• **What this task involves**
Every line with "name" in it must be copied from the data.

• **Extracted information**
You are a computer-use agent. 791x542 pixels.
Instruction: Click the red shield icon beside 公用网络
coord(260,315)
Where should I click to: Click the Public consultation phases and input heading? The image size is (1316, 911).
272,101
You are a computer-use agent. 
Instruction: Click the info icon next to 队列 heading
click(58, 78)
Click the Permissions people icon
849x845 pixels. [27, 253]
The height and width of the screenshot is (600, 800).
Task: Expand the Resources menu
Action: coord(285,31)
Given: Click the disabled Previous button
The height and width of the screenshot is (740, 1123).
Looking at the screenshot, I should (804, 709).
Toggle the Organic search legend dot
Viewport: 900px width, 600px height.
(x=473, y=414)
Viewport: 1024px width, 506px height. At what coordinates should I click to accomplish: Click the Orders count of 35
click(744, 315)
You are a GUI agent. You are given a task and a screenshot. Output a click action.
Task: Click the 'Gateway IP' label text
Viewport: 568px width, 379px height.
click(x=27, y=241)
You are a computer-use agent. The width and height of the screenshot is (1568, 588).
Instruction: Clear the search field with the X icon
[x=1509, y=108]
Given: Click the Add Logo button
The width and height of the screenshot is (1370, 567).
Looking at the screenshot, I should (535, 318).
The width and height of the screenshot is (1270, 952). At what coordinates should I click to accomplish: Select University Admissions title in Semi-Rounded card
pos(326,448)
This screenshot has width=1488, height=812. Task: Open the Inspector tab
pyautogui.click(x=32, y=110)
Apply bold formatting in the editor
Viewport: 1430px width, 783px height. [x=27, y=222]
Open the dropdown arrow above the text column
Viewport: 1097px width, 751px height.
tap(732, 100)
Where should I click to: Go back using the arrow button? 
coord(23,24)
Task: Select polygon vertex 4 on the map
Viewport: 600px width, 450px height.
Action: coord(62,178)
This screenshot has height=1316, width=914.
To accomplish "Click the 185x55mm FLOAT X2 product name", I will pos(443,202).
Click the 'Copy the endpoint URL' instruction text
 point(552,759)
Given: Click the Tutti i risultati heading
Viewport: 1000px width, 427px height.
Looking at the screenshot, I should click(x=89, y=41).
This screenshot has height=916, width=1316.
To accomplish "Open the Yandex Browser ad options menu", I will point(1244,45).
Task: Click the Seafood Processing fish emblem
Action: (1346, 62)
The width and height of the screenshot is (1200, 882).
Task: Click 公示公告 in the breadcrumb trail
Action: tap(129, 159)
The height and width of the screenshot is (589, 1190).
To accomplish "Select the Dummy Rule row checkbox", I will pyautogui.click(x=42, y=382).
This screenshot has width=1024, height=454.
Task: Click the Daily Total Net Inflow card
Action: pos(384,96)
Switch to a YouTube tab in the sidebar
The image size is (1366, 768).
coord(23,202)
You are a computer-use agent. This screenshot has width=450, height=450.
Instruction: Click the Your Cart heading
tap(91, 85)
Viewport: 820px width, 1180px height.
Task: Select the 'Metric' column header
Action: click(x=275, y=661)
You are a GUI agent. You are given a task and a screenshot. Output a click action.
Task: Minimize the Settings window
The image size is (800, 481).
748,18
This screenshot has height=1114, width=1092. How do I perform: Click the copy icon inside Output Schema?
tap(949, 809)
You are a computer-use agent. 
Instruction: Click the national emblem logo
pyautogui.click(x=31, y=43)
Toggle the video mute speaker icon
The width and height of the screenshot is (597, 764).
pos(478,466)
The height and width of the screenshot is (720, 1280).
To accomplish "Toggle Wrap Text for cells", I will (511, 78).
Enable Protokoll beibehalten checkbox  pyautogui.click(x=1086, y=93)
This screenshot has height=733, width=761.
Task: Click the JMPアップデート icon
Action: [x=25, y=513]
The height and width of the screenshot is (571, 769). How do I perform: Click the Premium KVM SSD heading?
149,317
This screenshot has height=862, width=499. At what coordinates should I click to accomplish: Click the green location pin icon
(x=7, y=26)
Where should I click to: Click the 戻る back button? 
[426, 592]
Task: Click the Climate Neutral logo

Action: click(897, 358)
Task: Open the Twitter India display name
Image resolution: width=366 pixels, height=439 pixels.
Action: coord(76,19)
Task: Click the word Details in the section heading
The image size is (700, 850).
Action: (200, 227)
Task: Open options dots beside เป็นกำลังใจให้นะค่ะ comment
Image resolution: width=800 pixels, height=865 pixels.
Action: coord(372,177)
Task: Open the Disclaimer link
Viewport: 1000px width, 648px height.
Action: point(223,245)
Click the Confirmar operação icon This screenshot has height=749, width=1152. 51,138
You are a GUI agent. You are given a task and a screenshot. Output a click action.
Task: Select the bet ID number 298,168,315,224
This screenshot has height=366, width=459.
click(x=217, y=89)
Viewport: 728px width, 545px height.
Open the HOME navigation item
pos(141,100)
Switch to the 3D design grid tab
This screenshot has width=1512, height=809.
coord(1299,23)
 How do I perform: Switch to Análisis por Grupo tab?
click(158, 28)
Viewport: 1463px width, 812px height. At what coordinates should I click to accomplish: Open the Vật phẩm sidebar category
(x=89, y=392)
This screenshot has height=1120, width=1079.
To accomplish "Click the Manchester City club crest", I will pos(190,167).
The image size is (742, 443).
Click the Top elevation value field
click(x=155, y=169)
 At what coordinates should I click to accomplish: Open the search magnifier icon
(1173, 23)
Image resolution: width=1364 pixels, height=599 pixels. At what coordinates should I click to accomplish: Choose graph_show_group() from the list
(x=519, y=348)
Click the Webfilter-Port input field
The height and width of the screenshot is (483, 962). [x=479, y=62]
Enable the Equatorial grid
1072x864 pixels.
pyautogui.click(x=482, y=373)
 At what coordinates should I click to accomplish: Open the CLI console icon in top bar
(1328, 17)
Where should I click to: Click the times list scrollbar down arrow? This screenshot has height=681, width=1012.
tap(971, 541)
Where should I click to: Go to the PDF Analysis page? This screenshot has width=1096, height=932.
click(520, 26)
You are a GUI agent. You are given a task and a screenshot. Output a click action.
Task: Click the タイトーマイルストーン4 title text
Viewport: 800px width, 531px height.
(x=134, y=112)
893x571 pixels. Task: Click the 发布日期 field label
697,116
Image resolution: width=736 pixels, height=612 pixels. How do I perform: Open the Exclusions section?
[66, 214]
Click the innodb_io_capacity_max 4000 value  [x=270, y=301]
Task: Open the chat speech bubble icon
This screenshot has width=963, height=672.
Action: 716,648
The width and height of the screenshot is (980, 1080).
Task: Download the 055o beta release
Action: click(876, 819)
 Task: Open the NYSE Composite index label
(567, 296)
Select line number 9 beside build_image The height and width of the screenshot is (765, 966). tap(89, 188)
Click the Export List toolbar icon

• **Reply to the exercise**
To accomplish "Click the 185x55mm FLOAT X2 product name", I will pos(443,202).
Task: Open the Twitter India display name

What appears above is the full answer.